According to Liberty Counsel’s assessment of the United States Supreme Court decision in Lee v. Weisman, school officials cannot direct that prayer be part of a public school graduation ceremony, nor can they select a religious participant for the express purpose of delivering prayer and give guidelines on how to say a nonsectarian, non-proselytizing prayer. However, prayer can still be conducted at graduations if school officials use secular criteria to invite the speaker, and once there, the speaker voluntarily prays. A valedictorian, salutatorian, or class officer can also voluntarily pray as part of the ceremony.
Further, according to Liberty Counsel, part of the school program can be given over to the students and therefore be student-led and student-initiated. The student body can elect a class chaplain or a representative for the specific purpose of prayer. Also, the school may adopt a free speech policy which allows the senior class an opportunity to devote a few minutes of the ceremony to uncensored student speech that can be secular or sacred.
“These are some of the options that schools and school boards have when it comes to making sure that graduation ceremonies leave room for freedom of speech and freedom of religion,” said Dr. Creech. “We can’t let the complexity of court rulings compel us to cower down in silence. We need to make the effort to understand exactly what the law allows and then take full advantage of those freedoms or else we will lose them.”
The Liberty Counsel legal brief points out that it was obviously not the Supreme Court’s intent to rule all graduation prayer unconstitutional.
“We recognize that, at graduation time and throughout the course of the educational process, there will be instances when religious values, religious practices, and religious persons will have some interaction with the public schools and their students,” the Court noted in Lee v. Weisman.

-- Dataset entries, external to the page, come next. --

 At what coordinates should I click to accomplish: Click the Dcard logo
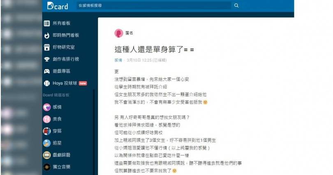[58, 6]
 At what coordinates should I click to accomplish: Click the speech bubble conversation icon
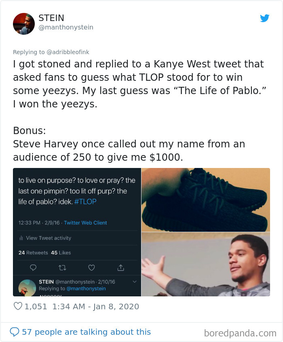(x=15, y=332)
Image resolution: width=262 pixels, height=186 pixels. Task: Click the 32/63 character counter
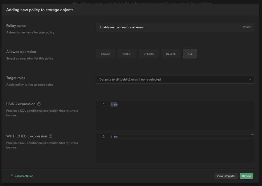(246, 27)

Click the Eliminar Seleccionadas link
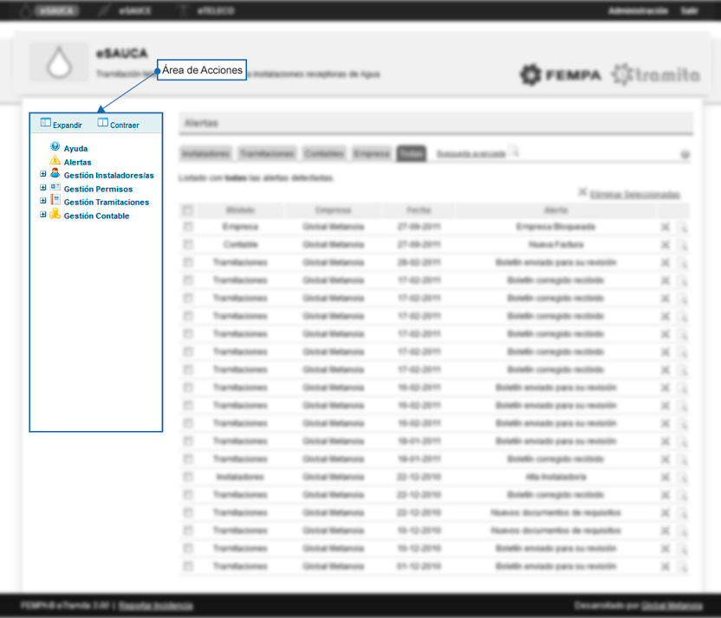click(634, 195)
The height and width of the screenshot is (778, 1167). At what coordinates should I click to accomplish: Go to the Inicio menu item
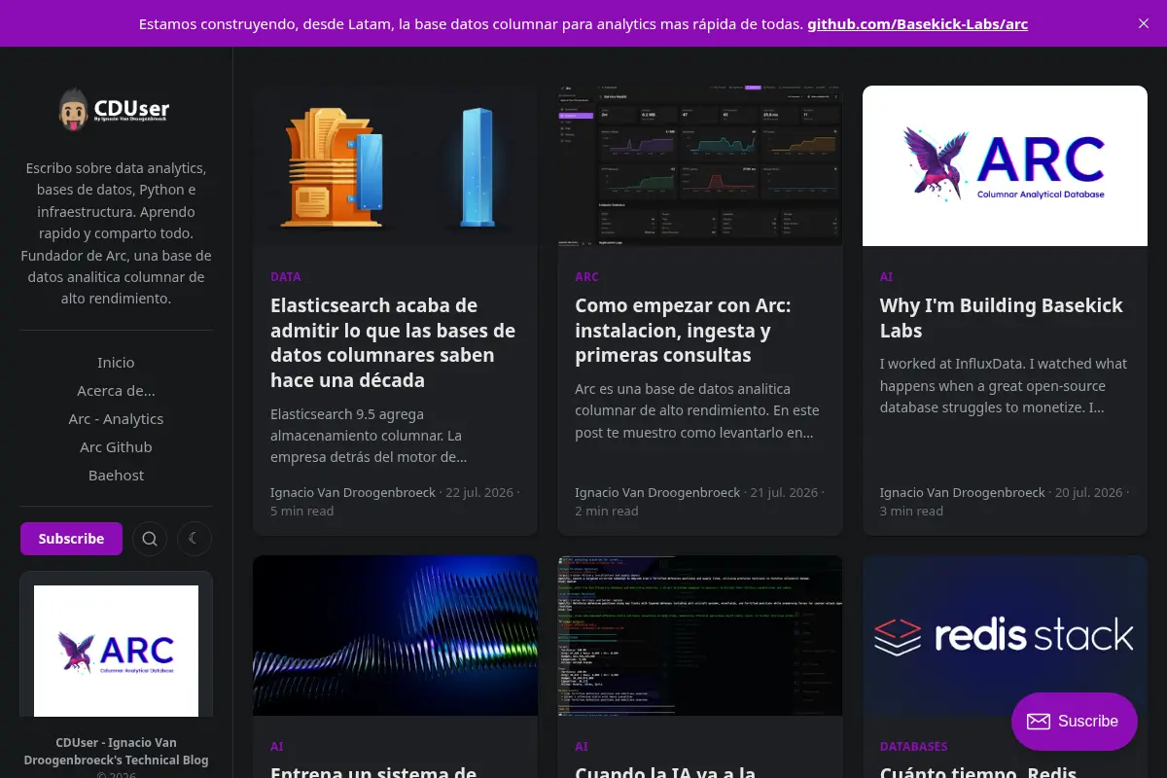(116, 362)
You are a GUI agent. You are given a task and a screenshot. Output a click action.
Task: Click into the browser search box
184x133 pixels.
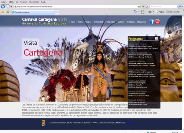162,6
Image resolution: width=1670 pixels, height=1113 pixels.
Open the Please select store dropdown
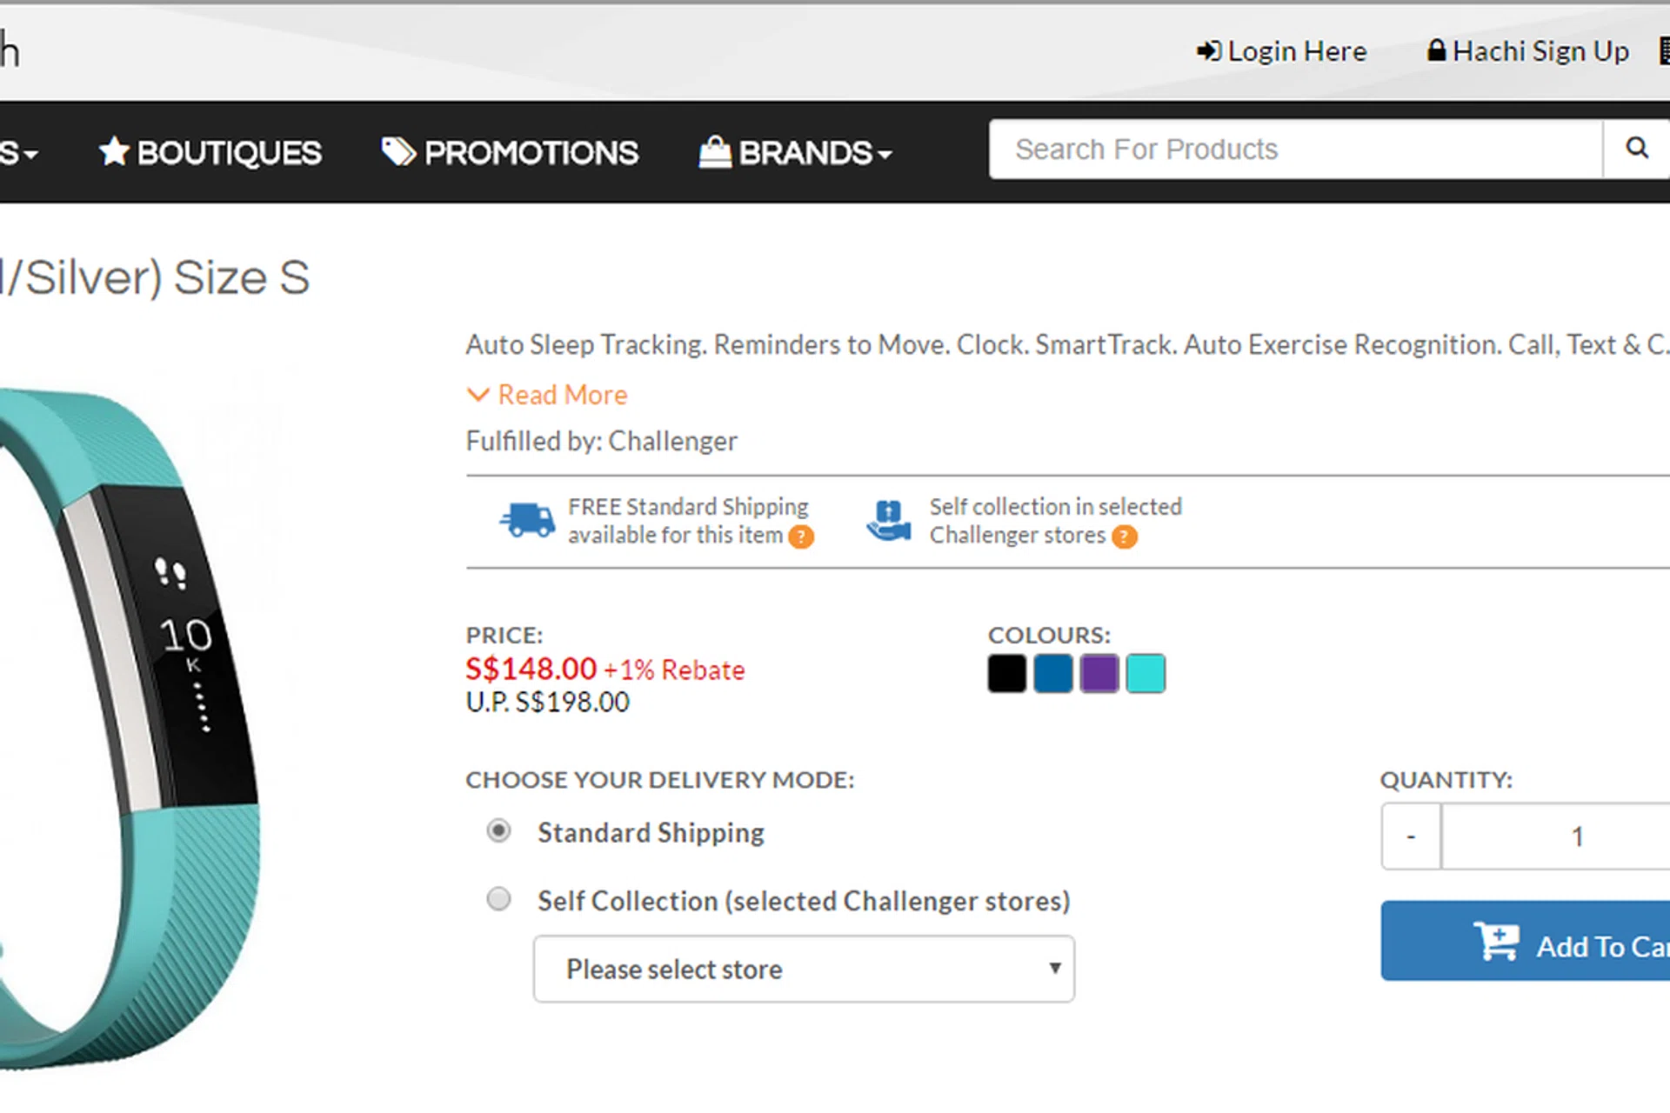point(803,969)
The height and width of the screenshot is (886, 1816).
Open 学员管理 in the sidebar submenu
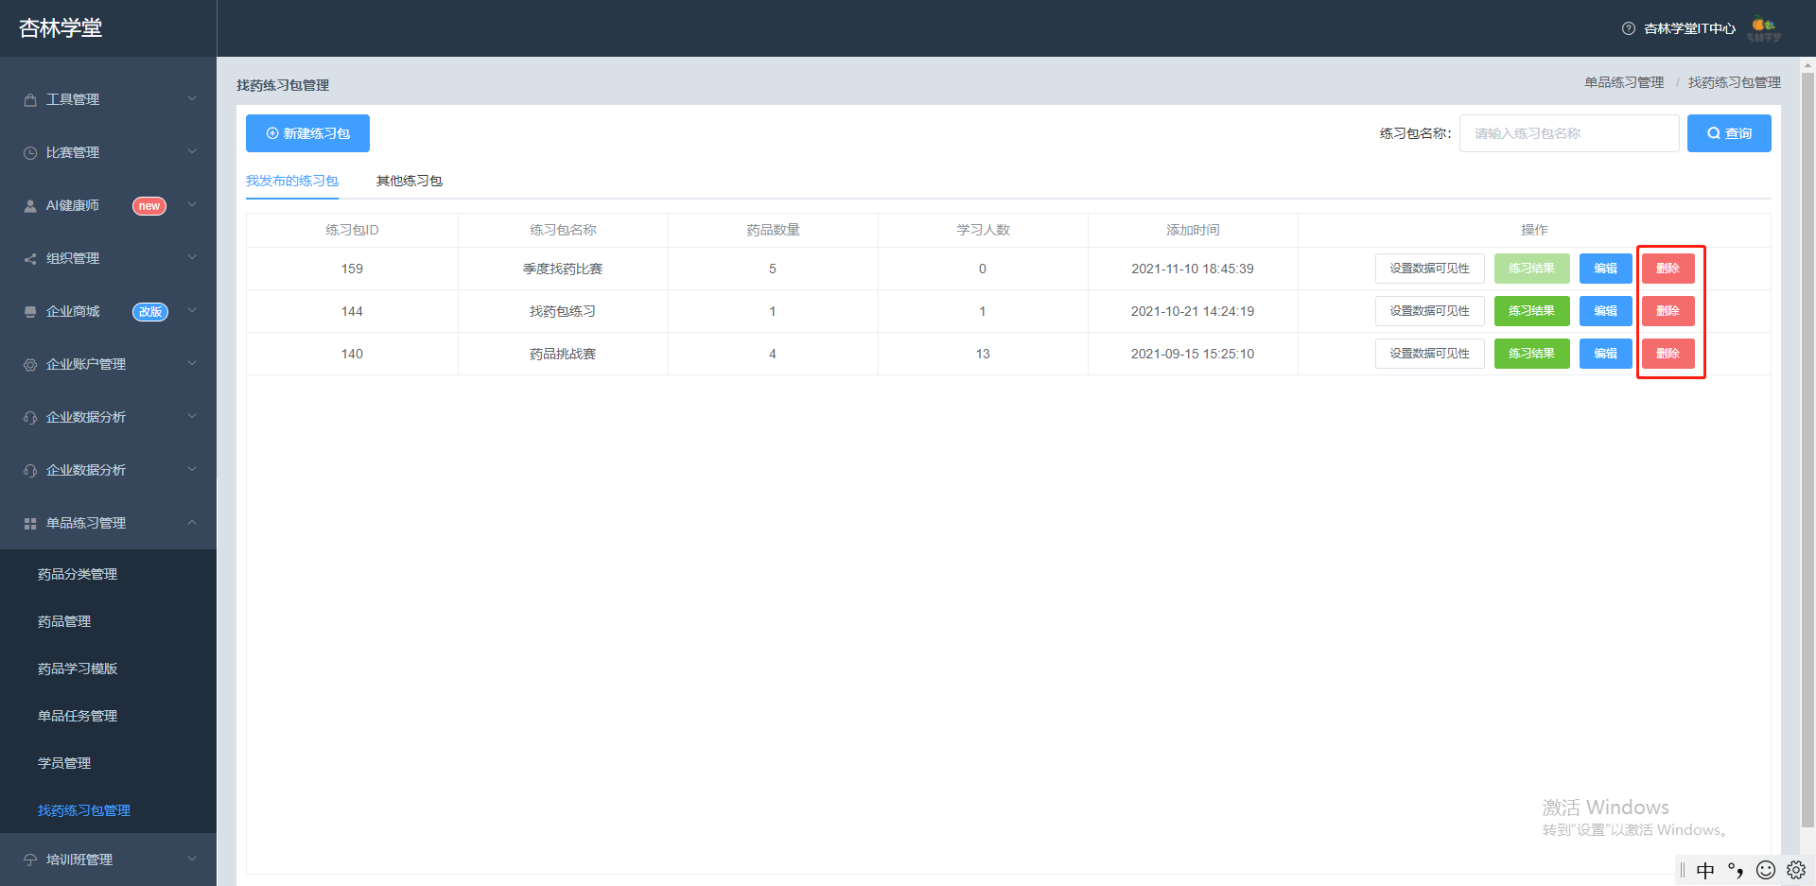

Dr. Creech urged the school board in Franklin County to revisit the issue and set a policy consistent with the Supreme Court ruling rather than continuing the prayer ban, which violates freedom of speech. He also suggested that school boards across the state take advantage of the Liberty Counsel’s expertise beginning with the attached memorandum to establish workable guidelines that can be easily defended in the face of an attack from the ACLU or other anti-religious organizations.